Chevre: Kesong puti with a French flair

- Ric M. Pinca -

Early this week, my proletarian taste had a sampling of burgoise palate. It was a gathering of the Cheese Club of the Philippines and as is their usual wont, they lined up an array of cheeses from mountainous Europe and club members had a field day sampling these and chasing it down with red wine. For someone born and raised in Pandacan and whose idea of cheese is keso de bola for Noche Buena, cheddar cheese sold tingi from the sari sari store, and kesong puti, the Cheese Club event was an eye opener.

The experience reminded me of the words of a Frenchman about the art of drinking fine wine.  “ It’s not just the sipping of the wine that makes this bacchanalian ritual a pleasure,” he says. “It’s the talking about it later that elevates the consumption of wine into something special.”

It’s the same with cheeses. While most of us mere mortals partake of cheese only when it comes with pan de sal, conneisseurs of this product see this milk derivative not merely as a food item but a product of art.  And as items of artistic creations go, there is no limit to creativity in the making of cheese. And like all works of art, each cheese variety comes with its own tale of creation. 
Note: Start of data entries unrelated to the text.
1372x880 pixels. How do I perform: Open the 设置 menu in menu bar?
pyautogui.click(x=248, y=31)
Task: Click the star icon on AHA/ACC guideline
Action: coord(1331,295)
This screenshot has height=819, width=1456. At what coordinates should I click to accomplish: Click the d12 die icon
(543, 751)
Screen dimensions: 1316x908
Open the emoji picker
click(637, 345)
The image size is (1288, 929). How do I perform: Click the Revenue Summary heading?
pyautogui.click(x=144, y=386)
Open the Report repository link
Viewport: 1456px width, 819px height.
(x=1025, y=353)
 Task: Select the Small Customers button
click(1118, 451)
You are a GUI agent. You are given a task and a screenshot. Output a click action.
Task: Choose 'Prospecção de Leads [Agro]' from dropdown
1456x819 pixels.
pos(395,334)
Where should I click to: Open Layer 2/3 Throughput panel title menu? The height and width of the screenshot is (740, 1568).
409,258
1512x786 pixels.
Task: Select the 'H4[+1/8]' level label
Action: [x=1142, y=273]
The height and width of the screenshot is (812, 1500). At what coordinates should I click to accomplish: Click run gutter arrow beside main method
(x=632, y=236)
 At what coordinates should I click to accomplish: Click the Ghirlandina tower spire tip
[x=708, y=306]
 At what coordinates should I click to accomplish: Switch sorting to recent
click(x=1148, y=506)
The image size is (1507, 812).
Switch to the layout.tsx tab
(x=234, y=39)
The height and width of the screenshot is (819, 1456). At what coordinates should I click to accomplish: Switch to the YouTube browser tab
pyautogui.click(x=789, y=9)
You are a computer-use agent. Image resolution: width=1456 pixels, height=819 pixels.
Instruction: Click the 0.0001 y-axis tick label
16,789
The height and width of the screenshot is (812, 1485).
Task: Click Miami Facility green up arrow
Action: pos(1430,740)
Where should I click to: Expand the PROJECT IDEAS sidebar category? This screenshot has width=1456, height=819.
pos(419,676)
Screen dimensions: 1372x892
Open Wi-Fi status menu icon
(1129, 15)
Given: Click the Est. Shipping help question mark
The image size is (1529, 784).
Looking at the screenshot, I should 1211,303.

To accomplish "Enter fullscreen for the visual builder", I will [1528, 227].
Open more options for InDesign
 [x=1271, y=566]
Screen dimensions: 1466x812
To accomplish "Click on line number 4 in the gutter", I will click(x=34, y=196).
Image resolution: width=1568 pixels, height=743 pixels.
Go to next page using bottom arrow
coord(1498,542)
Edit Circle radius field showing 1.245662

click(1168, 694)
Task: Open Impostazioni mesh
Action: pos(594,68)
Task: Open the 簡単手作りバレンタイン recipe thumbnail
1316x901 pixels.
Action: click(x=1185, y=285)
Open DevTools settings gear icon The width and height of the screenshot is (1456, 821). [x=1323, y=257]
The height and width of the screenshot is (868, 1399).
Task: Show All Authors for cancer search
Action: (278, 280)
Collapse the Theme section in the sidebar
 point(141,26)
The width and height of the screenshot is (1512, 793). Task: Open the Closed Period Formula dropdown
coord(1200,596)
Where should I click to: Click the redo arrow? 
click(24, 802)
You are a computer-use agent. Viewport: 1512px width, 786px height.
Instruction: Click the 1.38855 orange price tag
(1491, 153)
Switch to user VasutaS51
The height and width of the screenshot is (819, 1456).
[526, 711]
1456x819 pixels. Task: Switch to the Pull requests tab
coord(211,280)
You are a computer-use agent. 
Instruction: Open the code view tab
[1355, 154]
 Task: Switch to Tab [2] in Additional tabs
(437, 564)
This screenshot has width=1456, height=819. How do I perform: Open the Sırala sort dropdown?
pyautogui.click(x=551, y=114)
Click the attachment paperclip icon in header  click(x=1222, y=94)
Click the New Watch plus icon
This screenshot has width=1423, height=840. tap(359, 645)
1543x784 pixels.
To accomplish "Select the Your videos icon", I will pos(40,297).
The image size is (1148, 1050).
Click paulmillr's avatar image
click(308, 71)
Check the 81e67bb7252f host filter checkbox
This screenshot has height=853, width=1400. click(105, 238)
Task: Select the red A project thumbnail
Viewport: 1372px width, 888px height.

And the cheeses from the alpine regions of France, Switzerland, Italy and Spain are indeed products of art. They are literally tasteful, others, wonderfully pungent, and some, a mixture of strong and mild aromas. Yet all of them are delicious, to the taste of connoisseurs, that is.

And by the way, if an expert in the arts is called a connoisseur, an expert in cheeses is an “affineur.” So there.

Let’s take the Roquefort cheese from France. This blue cheese from the vast volcanic plateau north of Aubrac is so pungent but it’s malodorous smell is aromatic to the initiated. It is made from raw milk of sheeps grazing the snowy slopes of the French Alps.

Then there’s Vacherin, (from French word Vache, meaning cow) a seasonal cow’s milk cheese. Its a white, soft type cheese, very flavorful and so soft and gooey it has to be sold in a container, otherwise, it will seep out. It’s a spreadable cheese like the commercial chiz wiz nut which is an inferior comparison.

Another cheese of the French kind is Morbier, an aromatic and surprisingly mild cow’s milk cheese defined by a dark vein of vegetable ash streaking through its middle. It is aged for at least 60 days before serving. No wonder Durian smells better.

From Switzerland comes Kuntener cheese, another gooey, spreadable cheese. It smells rotten, and in fact, is covered by white mold and is sold this way with the mold still there. This cheese is a product of the “reblochon” style process which is an interesting story by itself.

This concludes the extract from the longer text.